Design and construction
- Architect: Bimal Patel
- Architecture firm: HCP Design, Planning and Management
- Main contractor: Tata Projects

Other information
- Seating capacity: 1,272 (Lok Sabha chamber: 888 Rajya Sabha chamber: 384)
- Public transit: Central Secretariat

Website
- sansad.in

= Parliament House, New Delhi =

Seat of the Parliament of India

Prime Minister Narendra Modi visits the new Parliament building in New Delhi on 30 May 2023, ahead of its inauguration.

Parliament House (ISO: Saṁsada Bhavana) is the seat of the Parliament of India, located in New Delhi. It houses the Lok Sabha and the Rajya Sabha, which are the lower and upper houses respectively in India's bicameral parliament. It is located on Rafi Marg in Central Vista, the central administrative area in New Delhi, and positioned to the east of the Old Parliament House, amongst the other administrative buildings of the Indian government.

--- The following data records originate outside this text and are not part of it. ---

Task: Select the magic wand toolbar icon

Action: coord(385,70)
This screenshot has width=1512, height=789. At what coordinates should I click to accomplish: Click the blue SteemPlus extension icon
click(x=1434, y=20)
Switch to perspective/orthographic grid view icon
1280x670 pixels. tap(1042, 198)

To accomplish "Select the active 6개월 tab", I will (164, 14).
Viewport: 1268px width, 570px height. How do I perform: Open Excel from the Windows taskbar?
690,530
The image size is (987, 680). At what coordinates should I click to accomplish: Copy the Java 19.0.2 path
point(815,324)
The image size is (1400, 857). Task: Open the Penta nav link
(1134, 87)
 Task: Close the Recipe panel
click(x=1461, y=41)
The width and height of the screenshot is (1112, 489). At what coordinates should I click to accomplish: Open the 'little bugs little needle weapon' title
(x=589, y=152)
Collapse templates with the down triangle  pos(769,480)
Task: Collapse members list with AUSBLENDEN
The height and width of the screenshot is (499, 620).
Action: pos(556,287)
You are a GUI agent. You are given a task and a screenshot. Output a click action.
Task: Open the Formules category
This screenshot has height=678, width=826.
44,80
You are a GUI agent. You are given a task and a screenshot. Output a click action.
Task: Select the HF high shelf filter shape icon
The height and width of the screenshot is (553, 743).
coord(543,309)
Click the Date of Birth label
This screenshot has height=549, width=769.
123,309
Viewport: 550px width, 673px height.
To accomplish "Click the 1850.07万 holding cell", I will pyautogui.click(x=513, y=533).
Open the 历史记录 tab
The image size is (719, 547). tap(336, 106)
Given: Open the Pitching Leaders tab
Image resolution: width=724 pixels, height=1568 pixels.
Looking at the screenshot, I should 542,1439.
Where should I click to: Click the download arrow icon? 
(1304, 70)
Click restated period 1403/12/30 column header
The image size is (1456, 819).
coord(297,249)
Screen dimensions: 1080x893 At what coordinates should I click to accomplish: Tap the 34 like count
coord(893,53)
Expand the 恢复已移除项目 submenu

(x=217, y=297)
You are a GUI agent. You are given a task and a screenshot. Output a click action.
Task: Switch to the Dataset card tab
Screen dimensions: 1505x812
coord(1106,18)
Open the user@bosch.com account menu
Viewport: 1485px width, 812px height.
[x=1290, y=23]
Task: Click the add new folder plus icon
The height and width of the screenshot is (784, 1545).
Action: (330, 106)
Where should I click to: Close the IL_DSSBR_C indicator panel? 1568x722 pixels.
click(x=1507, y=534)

The Old Parliament House was constructed in 1927. Proposals for a new parliament building to replace the old one emerged in the early 2010s due to the ageing of the old building. In 2019, the proposal to construct a new parliament building was unveiled by the Government of India as part of the Central Vista Redevelopment Project. It was inaugurated on 28 May 2023 by Prime Minister Narendra Modi. The new building was first used for official business on 19 September 2023 during a special session of the parliament.

== Background ==
The Old Parliament House is a sandstone building unveiled in January 1927 and was designed by the British architects Edwin Lutyens and Herbert Baker. Proposal for a new parliament building to replace the existing complex emerged in the 2010s due to ageing of the old building and space constraints. A committee to suggest alternatives to the current building was set up by the then speaker of the Lok Sabha Meira Kumar in 2012.

== Planning and construction ==
In 2019, the Indian government launched the Central Vista Redevelopment Project, which aimed at redeveloping the area around the Central Vista, the major administrative area in New Delhi. The project included a plan to construct a new parliament building at plot number 118 of the Parliament Estate in Rafi Marg. The new building was designed by architect Bimal Patel for the firm HCP Design, Planning and Management. The construction contract was awarded by the Central Public Works Department to Tata Projects. Tata Projects bid the lowest at ₹8.62 billion, ahead of Larsen and Toubro, who had bid ₹8.65 billion.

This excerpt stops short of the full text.